This memorandum opinion was not selected for publication in the New Mexico Reports. Please see Rule 12-405 NMRA for restrictions on the citation of unpublished memorandum opinions. Please also note that this electronic memorandum opinion may contain computer-generated errors or other deviations from the official paper version filed by the Court of Appeals and does not include the filing date.

STATE OF NEW MEXICO,
Plaintiff-Appellant,
v.
JEROME DOMINGUEZ,
Defendant-Appellee.

NO. 30,189

COURT OF APPEALS OF NEW MEXICO

May 4, 2010


APPEAL FROM THE DISTRICT COURT OF TAOS COUNTY, Sam B. Sanchez, District Judge

COUNSEL

Gary K. King, Attorney General, Santa Fe, NM, James W. Grayson, Assistant Attorney General

Albuquerque, NM, for Appellant

Hugh W. Dangler, Chief Public Defender, Nancy Hewitt, Assistant Appellate Defender, Santa Fe, NM, for Appellee

JUDGES

CYNTHIA A. FRY, Chief Judge. WE CONCUR: CELIA FOY CASTILLO, Judge, ROBERT E. ROBLES, Judge

AUTHOR: CYNTHIA A. FRY

MEMORANDUM OPINION

FRY, Chief Judge.

The State contends the district court improperly granted Defendant’s motion to suppress based on pretext. We issued a calendar notice proposing to affirm and the State timely filed a memorandum in opposition. We remain unpersuaded and affirm.

At approximately 11:00 p.m. on October 15, 2009, Officer Wallach, a Taos police officer, pulled up behind Defendant’s car while Defendant was stopped at a stop sign. [DS 2] Defendant was speaking to a man standing outside of the driver side of the car for what the officer apparently considered an “unusual” length of time. [Id.] The officer found this behavior suspicious and continued to follow Defendant for a couple of blocks. [Id.; RP 14] Defendant apparently “abruptly” moved into the right lane, passed a slower moving car in the left lane, and then re-entered the left lane. [DS 3] The officer apparently testified that Defendant “accelerated quickly,” but there is no indication Defendant ever exceeded the speed limit. [Id.; RP 14, 17]

The officer stopped Defendant, issuing verbal warnings for passing on the right and exhibition of speed. [DS 3] Defendant was also apparently issued a citation for careless driving. [Id.] Defendant was subsequently arrested and found guilty in magistrate court of driving under the influence of alcohol and not guilty of careless driving. [Id.; RP 5; MIO 3, fn 1]

Defendant filed a motion to suppress on the grounds that the stop was pretextual, arguing the officer’s actions were motivated by the “suspicious” behavior he observed at the stop sign, causing the officer to begin following Defendant. [RP 13] After a hearing [RP 38A], the district court granted Defendant’s motion to suppress, specifically finding the officer had observed Defendant engaging in what the officer deemed suspicious behavior and that the resulting traffic stop was a pretextual subterfuge, as outlined in State v.
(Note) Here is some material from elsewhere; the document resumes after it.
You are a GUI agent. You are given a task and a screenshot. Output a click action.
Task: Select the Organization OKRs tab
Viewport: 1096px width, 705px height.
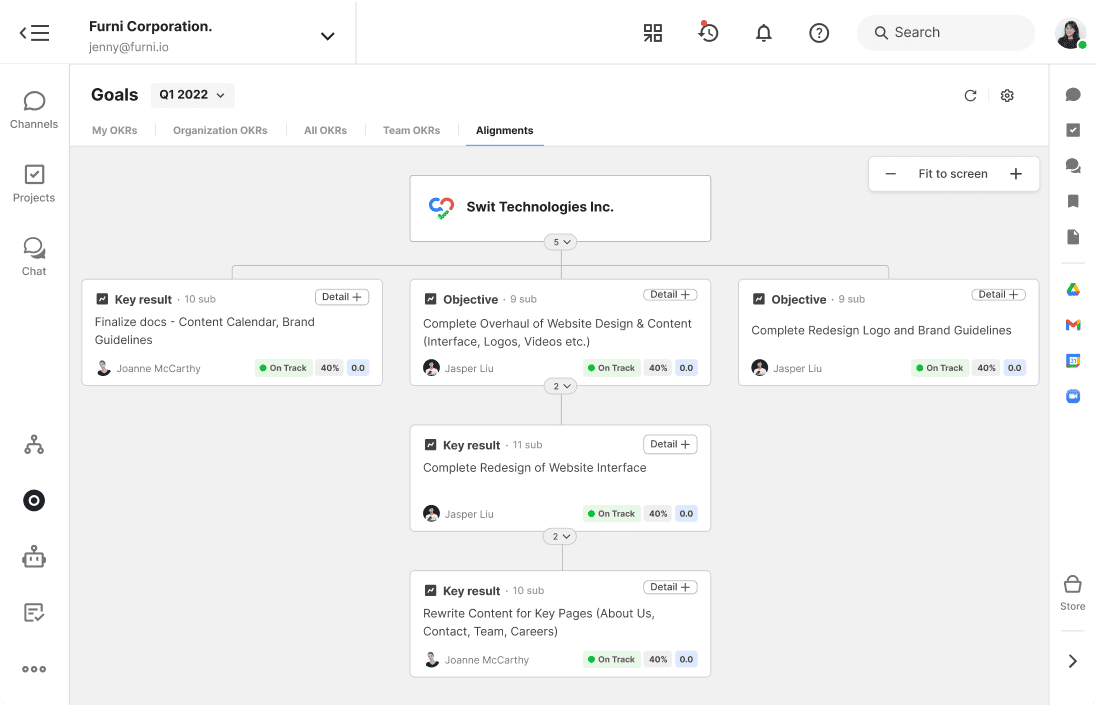220,131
Ochoa, 2009-NMCA-002, 146 N.M. 32, 206 P.3d 143 (filed 2008), cert. quashed, 2009-NMCERT-011, 147 N.M. 464, 225 P.3d 794. The district court further found that the stop of Defendant was unreasonable and violative of the New Mexico Constitution, that all evidence obtained during the stop was therefore suppressed, and that said suppression required the charges against Defendant to be dismissed for lack of evidence. [RP 39] The State appeals.

The district court’s ultimate ruling on Defendant’s motion to suppress involves mixed questions of fact and law. See State v. Neal, 2007-NMSC-043, ¶ 15, 142 N.M. 176, 164 P.3d 57. In reviewing the district court’s decision on a motion to suppress, we determine “whether the law was correctly applied to the facts, viewing them in a manner most favorable to the prevailing party.” State v. Jason L., 2000-NMSC-018, ¶ 10, 129 N.M. 119, 2 P.3d 856 (internal quotation marks and citation omitted). We defer to the district court’s findings of fact to the extent that they are supported by substantial evidence. Id. However, we “review the application of the law to these facts, including determinations of reasonable suspicion, under a de novo standard of review.” State v. Patterson, 2006-NMCA-037, ¶ 13, 139 N.M. 322, 131 P.3d 1286. In this case, the district court entered only very limited factual findings and conclusions of law. Therefore, we will employ all reasonable presumptions in support of the district court’s ruling. See Jason L., 2000-NMSC-018, ¶ 11. We agree with the State that we also presume the court believed all uncontradicted evidence. Id.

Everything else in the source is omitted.